By the way I recall a review of a German amp in Stereophile that claimed the volume control worked by varying the gain of the voltage stage rather than by the variable resistor of a conventional volume control. But I still think you have to be able to cut the input voltage some way. Otherwise you could only add volume with the control, not reduce volume. Thoughts?
Paul McGowan
Yes, we built such a product ourselves called the Gain Cell which basically used a voltage controlled amplifier to change the gain and while it was the most neutral I have yet heard there simply isn’t anything you can do to change a parameter in the amplification circuit and not have it change the sound – since the sound itself is a function of all that made it – changing those elements has the unfortunate affect of changing the result.
Soundminded
Aren’t you forgetting something? The perceived quality of sound is a function of loudness itself? Take a look at the Fletcher-Munson curves or whichever other comparable curves you believe in. They all tell you the same thing. Beyond the obvious conclusion that the human ear is relatively insensitive to low and high frequency tones at low sound pressure levels notice the spacing of the lines. This graph shows you equal perceived loudness as a function of frequency compared to equal measured loudness as function of frequency. Notice that at the frequency extremes the lines are close together while in the middle, say around 4 khz they are relatively spread apart. This means that in the bass and treble, small changes in gain will have a far greater perceived change in loudness than at middle frequencies. Therefore if you do not play the recording at the right loudness it will not sound flat. What this demonstrates is that the concept of flat measured frequency reponse of the playback system by itself for this reason alone (there are so many others) will not assure anything like realistic timbre of recorded music. Therefore, the inability to control the system to meet this and other variables that affect perceived tone is a fatal flaw of omission in the system design.
One more point. When you connect a potentiometer to two stages to adjust system gain, you are creating a series impedance between the source and load on the potentiometer as well as a parallel load. As the volume is lowered, the series impedance increases. The source impedance of the previous gain stage had better be low and the load impedance of the subsequent stage had better be high or the potentiometer itself will load the source when viewed from the point of view of the load. Diagram the Thevenin’s equvalent circuit and you’ll see what I mean. Best to always choose a low impedance source, in this case an emitter follower or cathode follower followed by a high input impedance load like a Mosfet and carefully choose the impedance of the potentiometer to diminish this problem.
straylight
“there is no such thing as a neutral or transparent sounding pot or volume control”.

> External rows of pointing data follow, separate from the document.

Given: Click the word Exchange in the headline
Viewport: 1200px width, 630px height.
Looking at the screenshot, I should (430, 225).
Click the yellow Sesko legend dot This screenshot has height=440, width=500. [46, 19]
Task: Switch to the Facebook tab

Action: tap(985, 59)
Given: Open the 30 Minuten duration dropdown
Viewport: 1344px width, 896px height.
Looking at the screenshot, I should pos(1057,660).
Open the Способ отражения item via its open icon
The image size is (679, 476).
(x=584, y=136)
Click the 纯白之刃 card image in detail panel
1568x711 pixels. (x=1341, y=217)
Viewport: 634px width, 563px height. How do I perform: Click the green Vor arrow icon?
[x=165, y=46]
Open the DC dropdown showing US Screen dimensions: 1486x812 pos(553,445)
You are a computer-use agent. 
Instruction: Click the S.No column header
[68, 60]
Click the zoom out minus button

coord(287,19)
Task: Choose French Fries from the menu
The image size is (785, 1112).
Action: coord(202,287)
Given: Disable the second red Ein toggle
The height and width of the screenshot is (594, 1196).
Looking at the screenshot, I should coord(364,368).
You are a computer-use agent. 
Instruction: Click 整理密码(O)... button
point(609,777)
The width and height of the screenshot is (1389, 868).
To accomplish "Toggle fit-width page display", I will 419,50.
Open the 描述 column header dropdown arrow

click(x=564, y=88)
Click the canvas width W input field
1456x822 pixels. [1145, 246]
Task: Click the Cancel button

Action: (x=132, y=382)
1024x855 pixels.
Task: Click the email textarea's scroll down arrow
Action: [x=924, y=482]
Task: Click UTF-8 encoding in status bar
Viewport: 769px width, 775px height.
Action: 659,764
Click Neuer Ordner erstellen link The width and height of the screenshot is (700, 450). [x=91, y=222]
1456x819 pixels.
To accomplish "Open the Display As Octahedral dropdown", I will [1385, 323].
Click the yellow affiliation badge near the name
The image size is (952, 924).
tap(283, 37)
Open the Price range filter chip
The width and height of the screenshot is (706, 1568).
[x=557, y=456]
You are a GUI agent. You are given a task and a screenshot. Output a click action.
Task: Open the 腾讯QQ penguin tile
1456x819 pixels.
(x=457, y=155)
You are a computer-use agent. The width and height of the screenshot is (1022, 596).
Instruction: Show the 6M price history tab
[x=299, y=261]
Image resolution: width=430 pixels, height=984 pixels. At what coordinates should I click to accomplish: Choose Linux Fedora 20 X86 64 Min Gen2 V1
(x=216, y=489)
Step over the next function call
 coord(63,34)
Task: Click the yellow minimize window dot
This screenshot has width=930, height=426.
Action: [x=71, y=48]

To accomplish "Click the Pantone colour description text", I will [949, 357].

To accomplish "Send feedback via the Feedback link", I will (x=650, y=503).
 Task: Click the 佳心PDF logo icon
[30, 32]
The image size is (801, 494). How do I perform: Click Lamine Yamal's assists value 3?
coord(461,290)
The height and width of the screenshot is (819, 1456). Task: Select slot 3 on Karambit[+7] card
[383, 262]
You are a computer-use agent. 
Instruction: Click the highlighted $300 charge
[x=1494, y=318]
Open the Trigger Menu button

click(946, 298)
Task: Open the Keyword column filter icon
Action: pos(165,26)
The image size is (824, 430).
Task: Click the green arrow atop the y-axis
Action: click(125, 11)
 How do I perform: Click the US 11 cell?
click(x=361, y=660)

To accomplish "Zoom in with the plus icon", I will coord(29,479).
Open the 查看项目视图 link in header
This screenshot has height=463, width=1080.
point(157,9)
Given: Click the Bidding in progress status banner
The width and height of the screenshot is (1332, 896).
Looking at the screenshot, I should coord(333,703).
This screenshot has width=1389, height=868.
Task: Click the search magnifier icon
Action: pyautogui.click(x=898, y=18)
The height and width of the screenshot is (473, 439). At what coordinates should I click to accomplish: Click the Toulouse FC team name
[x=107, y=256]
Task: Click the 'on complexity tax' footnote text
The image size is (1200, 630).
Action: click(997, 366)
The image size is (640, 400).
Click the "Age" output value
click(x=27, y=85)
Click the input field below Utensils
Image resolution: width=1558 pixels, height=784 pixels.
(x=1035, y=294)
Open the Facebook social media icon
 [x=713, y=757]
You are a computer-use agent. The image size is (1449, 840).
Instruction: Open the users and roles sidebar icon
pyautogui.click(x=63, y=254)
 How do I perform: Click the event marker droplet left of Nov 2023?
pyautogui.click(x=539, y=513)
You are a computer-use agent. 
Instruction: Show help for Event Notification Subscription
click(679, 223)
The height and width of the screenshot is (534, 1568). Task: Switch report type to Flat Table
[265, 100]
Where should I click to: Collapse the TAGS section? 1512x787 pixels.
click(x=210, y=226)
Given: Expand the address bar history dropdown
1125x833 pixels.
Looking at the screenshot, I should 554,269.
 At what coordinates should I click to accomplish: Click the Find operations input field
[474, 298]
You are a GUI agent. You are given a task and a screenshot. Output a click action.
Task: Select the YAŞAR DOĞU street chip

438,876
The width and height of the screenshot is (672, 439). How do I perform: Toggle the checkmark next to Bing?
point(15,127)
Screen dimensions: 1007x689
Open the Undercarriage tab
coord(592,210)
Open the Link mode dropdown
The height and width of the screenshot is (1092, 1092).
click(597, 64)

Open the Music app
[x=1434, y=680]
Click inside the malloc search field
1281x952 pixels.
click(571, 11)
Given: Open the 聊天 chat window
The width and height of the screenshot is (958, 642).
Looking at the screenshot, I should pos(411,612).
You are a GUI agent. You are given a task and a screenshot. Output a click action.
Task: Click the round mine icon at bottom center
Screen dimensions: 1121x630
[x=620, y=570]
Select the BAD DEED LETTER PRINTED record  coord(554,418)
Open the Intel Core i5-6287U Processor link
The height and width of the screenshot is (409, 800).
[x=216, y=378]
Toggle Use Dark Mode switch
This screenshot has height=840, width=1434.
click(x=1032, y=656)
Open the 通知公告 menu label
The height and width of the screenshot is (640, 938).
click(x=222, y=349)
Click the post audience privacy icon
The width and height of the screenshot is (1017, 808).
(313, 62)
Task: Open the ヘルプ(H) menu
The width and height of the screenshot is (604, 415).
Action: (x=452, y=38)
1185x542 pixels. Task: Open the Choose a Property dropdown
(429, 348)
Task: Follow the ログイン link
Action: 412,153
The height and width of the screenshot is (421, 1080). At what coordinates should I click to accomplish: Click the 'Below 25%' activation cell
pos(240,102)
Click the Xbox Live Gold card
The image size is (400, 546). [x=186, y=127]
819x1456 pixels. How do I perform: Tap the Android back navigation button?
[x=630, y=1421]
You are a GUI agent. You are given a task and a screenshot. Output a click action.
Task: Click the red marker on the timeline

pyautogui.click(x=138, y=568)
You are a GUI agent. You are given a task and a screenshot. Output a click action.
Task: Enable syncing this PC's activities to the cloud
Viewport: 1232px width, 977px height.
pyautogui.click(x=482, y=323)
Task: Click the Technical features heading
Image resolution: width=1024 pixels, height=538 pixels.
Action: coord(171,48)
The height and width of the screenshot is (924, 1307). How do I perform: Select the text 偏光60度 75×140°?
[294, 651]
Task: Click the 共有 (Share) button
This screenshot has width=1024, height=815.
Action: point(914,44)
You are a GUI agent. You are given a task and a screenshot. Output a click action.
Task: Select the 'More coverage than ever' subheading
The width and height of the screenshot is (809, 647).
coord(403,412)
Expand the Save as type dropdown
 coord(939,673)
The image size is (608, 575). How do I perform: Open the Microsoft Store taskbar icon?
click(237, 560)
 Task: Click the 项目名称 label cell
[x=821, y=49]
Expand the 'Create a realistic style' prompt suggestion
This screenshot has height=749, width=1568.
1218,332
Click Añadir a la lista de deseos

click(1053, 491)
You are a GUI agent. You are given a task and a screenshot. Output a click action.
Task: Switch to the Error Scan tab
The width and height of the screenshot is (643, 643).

I built my own headphone amp a few years back (based on a Sheldon Stokes design) and used a stepped resisitor ladder – attenuator approach. Each 3db step of attentuation for L/R are seperate resistors on the knob/switch…works fine and is the most noise-free and precise volume control I’ve ever heard. Expensive…yes…and requires some military-grade resistors and some good ol’ fashion soldering technique…but sounds wonderful. Many of the classic CJ and Audio Research preamps used the same solution with excellent and long lasting results.
Soundminded
How do you know? How do you know it’s the control element and not merely the act of changing the gain itself? What is there about the control that could cause it to change sound quality? Parasitic inductance and capacitance in real potentiometers not accounted for in the mathematical model? Chanigng the load resistance on the stage before the potentiometer or the source resistance after it? If that’s the reason, it’s the circuit design itself that’s flawed because the potentiometer wasn’t taken into account. Electrical engineers are familiar with the concept of gain bandwidth product. As the gain increases, bandwidth decreases. Is that what’s happening? (This is the real story behind so called slew rate distortion or Transient Intermodulation distortion, lack of sufficient bandwidth at higher power levels. Perhaps there is a similar concept that should be developed of power output bandwidth product or voltage output bandwidth product.) Then there’s the problem of “nested feedback loops. This is where not only individual gain stages have negative feedback but there are one or more additional feedback loops encompassing more than one stage. If there is a potentiometer in such a loop between stages that’s a potential source inviting disaster. BTW, how does the introduction of a variable resistor affect those impossibly complex feedback loop equations? Are they a factor either changing the forward or reverse gain or loading down the output of one stage to a varying degree? This could be power supply dependent. Many audio components IMO could be substantially improved simply by providing a better power supply.
The notion that it is the potentiometer itself that’s the source of the problem raises a lot of red flags. If the problem is blamed on parasitic reactance, then the question of what happens to other types of circuits where trimmer pots are used to adjust gain or “sensitivity” such as in calibrating analog control circuits that operate at very low or very high frequencies? Wouldn’t that be disasterous causing unacceptable degradation of performance? Yet these types of systems were used successfully for decades throughout industry. They are being replaced by DDC, direct digital control which also require sensitivity calibration and would suffer the same problems.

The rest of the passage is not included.